Un barco a la deriva

21

11 2011

Gemma Marchena. Fue sin querer, lo juro. Pero estaba en casa de un familiar pasando el fin de semana en la Península y esa noche había que ver El Barco, sí o sí. Ver una serie empezada de la que apenas se tienen referencias era arriesgado. Si encima era española y de ciencia ficción, iba directa al suicidio. Y mis sospechas se confirmaron en seguida. En El Barco hay un puñado de españoles que han sobrevivido a un apocalipsis misterioso. Qué casualidad que son todos jovencitos y tienen la pile tersa y las carnes prietas. No hay feos. Con estos mimbres, a mí se me ocurre que tienen la santa obligación de perpetuar la especie humana, de la que saldrán niños marineros y guapos. Hay destellos de misterio, tipo un pato que aterriza en El Barco, lo que confirma que hay tierra firme habitable más o menos cerca.

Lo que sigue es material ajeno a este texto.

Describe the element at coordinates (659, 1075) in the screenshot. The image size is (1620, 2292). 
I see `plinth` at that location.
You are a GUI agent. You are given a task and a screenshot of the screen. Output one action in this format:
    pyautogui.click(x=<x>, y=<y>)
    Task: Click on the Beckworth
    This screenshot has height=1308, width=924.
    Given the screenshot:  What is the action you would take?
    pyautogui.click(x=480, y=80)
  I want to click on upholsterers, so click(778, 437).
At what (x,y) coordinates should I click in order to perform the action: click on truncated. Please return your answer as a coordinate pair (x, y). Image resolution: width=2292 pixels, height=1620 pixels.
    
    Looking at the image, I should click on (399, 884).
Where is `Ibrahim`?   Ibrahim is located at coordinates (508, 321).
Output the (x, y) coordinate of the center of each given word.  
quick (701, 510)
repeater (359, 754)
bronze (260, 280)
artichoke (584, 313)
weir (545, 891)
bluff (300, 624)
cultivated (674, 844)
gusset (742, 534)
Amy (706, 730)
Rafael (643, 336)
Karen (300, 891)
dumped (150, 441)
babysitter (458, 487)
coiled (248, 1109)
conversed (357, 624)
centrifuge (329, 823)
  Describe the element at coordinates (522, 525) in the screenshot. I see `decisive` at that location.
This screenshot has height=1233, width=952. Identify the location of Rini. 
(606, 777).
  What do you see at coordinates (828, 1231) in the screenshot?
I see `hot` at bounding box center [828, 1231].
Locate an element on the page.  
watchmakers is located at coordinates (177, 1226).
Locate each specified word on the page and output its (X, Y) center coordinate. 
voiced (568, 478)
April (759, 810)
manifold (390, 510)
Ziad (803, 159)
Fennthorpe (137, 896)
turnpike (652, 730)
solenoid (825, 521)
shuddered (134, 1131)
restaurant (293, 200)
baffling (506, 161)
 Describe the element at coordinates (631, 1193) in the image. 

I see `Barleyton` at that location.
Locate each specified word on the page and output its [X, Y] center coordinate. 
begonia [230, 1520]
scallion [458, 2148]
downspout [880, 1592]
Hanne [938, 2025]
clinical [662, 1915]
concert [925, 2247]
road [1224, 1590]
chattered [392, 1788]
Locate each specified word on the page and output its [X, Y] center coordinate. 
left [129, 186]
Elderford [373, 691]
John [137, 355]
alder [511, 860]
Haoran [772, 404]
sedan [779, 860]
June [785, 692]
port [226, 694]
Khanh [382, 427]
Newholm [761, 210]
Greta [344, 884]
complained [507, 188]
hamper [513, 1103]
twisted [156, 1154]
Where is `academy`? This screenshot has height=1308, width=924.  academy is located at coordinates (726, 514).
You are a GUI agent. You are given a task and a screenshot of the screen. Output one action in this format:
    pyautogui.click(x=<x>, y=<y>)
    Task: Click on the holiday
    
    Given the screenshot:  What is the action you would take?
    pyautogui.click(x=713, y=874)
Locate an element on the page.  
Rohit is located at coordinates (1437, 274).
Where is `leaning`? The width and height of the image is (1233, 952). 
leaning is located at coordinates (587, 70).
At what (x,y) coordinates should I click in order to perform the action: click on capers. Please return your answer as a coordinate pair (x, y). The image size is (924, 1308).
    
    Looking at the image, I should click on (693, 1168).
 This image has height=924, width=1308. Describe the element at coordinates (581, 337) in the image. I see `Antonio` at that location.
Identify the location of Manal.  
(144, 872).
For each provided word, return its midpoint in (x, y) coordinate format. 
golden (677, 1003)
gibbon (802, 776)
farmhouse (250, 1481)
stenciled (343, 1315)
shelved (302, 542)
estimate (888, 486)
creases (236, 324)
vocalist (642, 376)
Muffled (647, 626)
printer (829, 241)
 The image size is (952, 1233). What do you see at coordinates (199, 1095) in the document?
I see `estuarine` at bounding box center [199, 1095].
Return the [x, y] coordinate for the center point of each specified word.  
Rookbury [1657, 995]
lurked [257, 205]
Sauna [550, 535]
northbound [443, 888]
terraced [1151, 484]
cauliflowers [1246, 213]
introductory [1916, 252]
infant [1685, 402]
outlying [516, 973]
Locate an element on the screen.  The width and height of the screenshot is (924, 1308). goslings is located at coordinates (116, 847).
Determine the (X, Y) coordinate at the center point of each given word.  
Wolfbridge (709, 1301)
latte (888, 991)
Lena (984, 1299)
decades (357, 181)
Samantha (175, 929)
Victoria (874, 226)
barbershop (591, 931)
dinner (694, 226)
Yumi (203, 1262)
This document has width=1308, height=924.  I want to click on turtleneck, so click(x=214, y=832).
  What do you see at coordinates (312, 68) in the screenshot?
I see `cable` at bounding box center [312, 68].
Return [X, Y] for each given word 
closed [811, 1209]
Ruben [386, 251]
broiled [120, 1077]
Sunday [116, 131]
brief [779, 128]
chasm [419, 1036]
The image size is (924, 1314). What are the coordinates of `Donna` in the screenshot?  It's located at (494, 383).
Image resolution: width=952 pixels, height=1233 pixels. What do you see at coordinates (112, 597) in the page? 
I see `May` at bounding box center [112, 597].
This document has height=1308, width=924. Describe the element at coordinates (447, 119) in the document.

Y un tipo malvado dentro de la nave. Eso sí, no hay escasez de víveres porque las bodegas son infinitas. Una pena, porque el hambre daría más enjundia a la trama: es decir, ¿me como a Mario Casas que está más tierno o Juanjo Artero que parece más fibroso y con más sabor? Las escenas de adolescentes enamorados me sobran, lo mismo que media hora de serie alargada para albergar más anuncios. Me bastó con un capítulo, la verdad.